“Estes também são anos de chumbo”

“Estes também são anos de chumbo”

“A ditadura militar é nossa grande história insepulta, a narrativa que não vai terminar nunca”. A fala do escritor Bernardo Kucinski mostra a coerência do título do terceiro debate da Pauliceia Literária: “Anos de chumbo: ontem e hoje”, que aconteceu nesta quinta (15), no auditório da Associação dos Advogados de São Paulo. Com mediação do poeta e jornalista Heitor Ferraz Mello, Kucinski e o escritor Julián Fuks conversaram sobre suas produções literárias, as relações entre memória e ficção e, principalmente, o significado de narrativas que abordam épocas ditatoriais na contemporaneidade.

Para Kucinski, o “golpe que houve em 1964 tem um pouco o aspecto do que está acontecendo hoje, de grande choque e comoção nacional”. Fuks foi mais enfático em seu paralelo, levantado pelo próprio título da mesa: “A princípio, pensamos nos anos de chumbo hoje como ideias de 1964 repensadas no discurso atual. Mas esses também são anos de chumbo, nas ruas hoje. Vemos a repressão violenta nas manifestações, a apologia à violência e, mais do que isso, uma violência brutal exercida contra pobres e negros nas periferias da favela. Vemos um aparato militar que não foi destituído, que existe na forma de polícia militar exercendo uma violência premente”.

**Os dados**
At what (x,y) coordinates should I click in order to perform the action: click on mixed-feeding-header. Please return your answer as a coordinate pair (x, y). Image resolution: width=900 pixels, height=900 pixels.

**Usando as informações**
- A) Resuma em duas frases o texto sobre o debate "Anos de chumbo: ontem e hoje".
- B) Dê sequência ao texto sobre o debate "Anos de chumbo: ontem e hoje", começando logo depois da última frase dele.

**Exercícios resolvidos**
- A) No terceiro debate da Pauliceia Literária, "Anos de chumbo: ontem e hoje", feito no auditório da Associação dos Advogados de São Paulo com mediação de Heitor Ferraz Mello, os escritores Bernardo Kucinski e Julián Fuks conversaram sobre suas obras, sobre memória e ficção e sobre o sentido atual das narrativas que tratam de ditaduras. Kucinski viu no golpe de 1964 um pouco do grande choque e da comoção nacional de hoje, e Fuks afirmou que estes também são anos de chumbo, citando a repressão violenta nas manifestações, a apologia à violência e a violência brutal contra pobres e negros nas periferias.

- B)
Questionado se, nesse contexto, a literatura é também sinônimo de resistência, Julián Fuks apontou para a tensão histórica entre forma e conteúdo, o que não permite que a função da literatura se torne definitiva. Kucinski, de forma semelhante, refletiu sobre a relação entre momento histórico e produção cultural: “Se você vive em um mundo violento, como o de hoje, a literatura reflete isso. Eu não escrevo para denunciar nada, mas algumas coisas acabam aparecendo ali”.

Ficção e realidade

Com um estilo que “anda entre o ensaio e a ficção”, nas palavras de Heitor Ferraz, Julián Fuks, que foi aluno de Kucinski quando este ministrava aulas de jornalismo, falou muito sobre seu último livro, A resistência (2015). O tom de relevância política, que o levou a começar a escrever, continua presente, porém, entremeado de memórias de seus laços com seu irmão adotivo e da vinda de sua família para o Brasil na década de 1970, quando fugiam da ditadura na Argentina.

As perguntas a Kucinski debruçaram-se principalmente sobre suas duas últimas obras, K (2013) e Os Visitantes (2016). Livros que tem como tema o desaparecimento real de sua irmão durante a ditadura militar. Jornalista há anos, ele estreou como ficcionista há pouco tempo, e passou a usar temas verídicos há menos tempo ainda, em um “momento de olhar para coisas mais essências, pessoais de minha vida”, como contou.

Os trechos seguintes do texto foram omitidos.